======== RECORDS PROVIDED
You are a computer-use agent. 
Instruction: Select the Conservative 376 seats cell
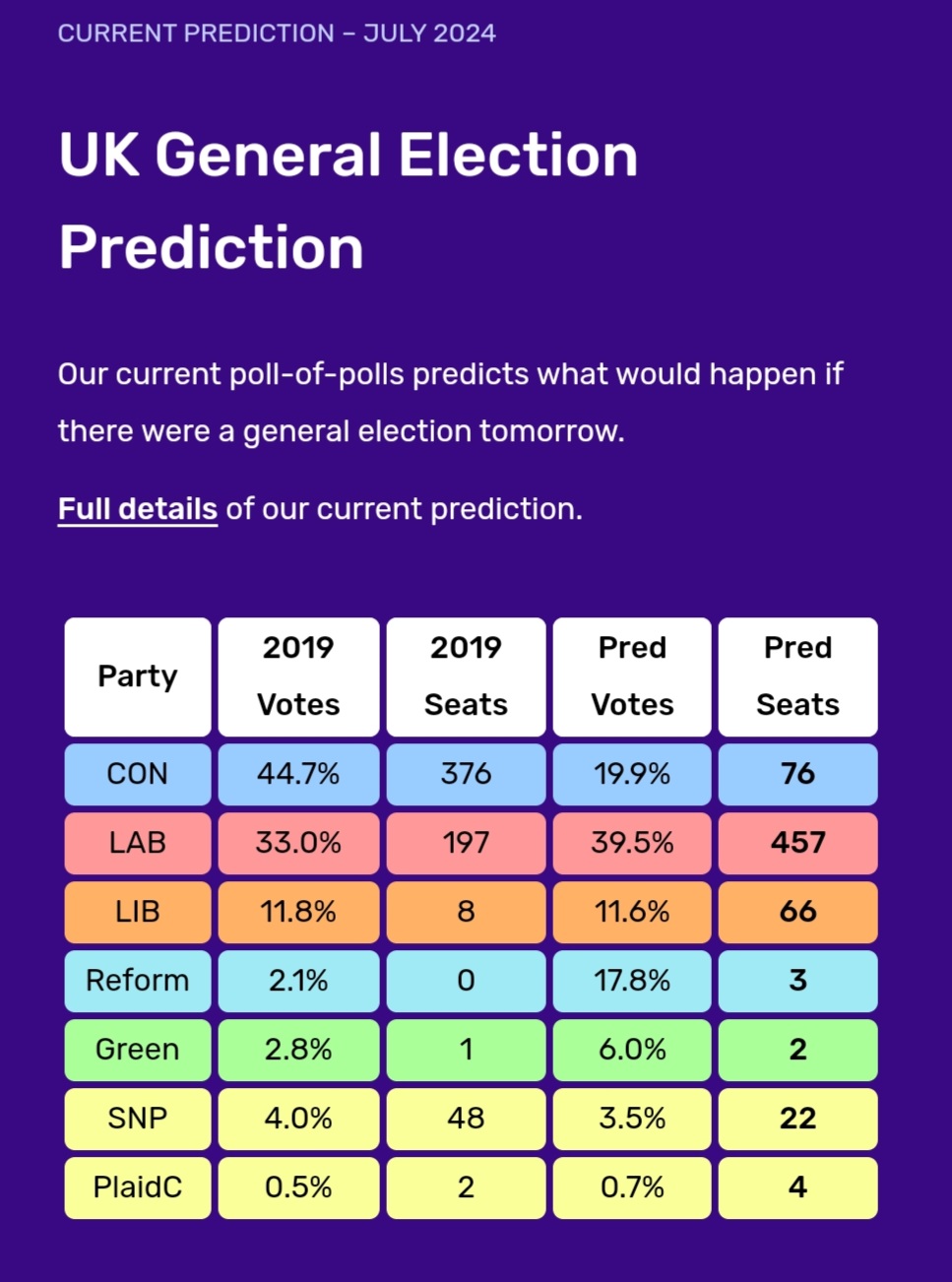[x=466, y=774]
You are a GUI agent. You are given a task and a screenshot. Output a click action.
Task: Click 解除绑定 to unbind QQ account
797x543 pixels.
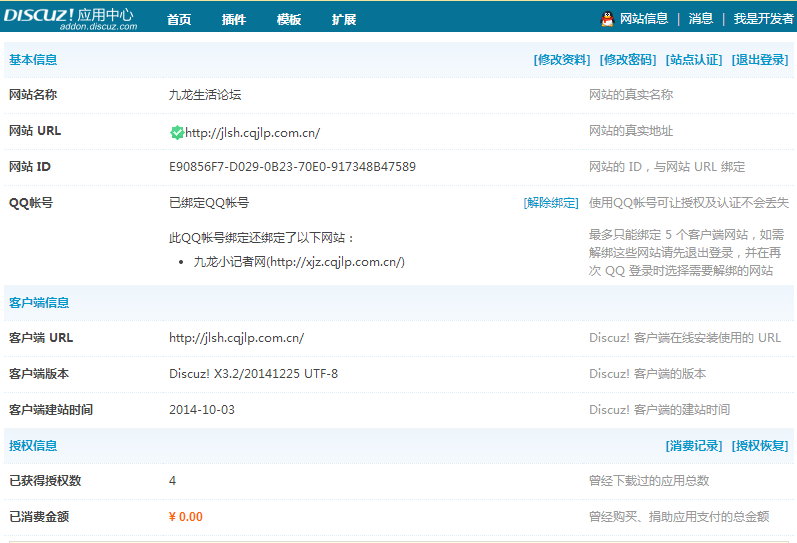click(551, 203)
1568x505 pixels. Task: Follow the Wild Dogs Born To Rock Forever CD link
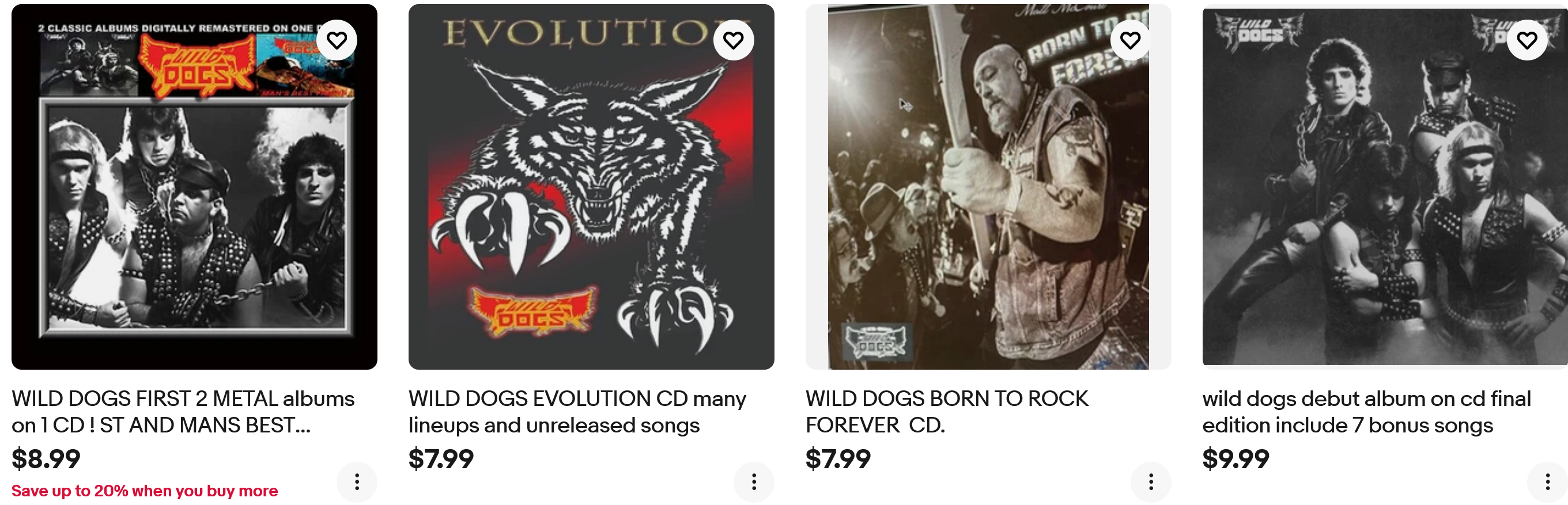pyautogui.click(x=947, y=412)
================
Using the data above, show each line where "agent" occurs.

You are a computer-use agent. 
You are a GUI agent. You are given a task and a screenshot. Output a click action.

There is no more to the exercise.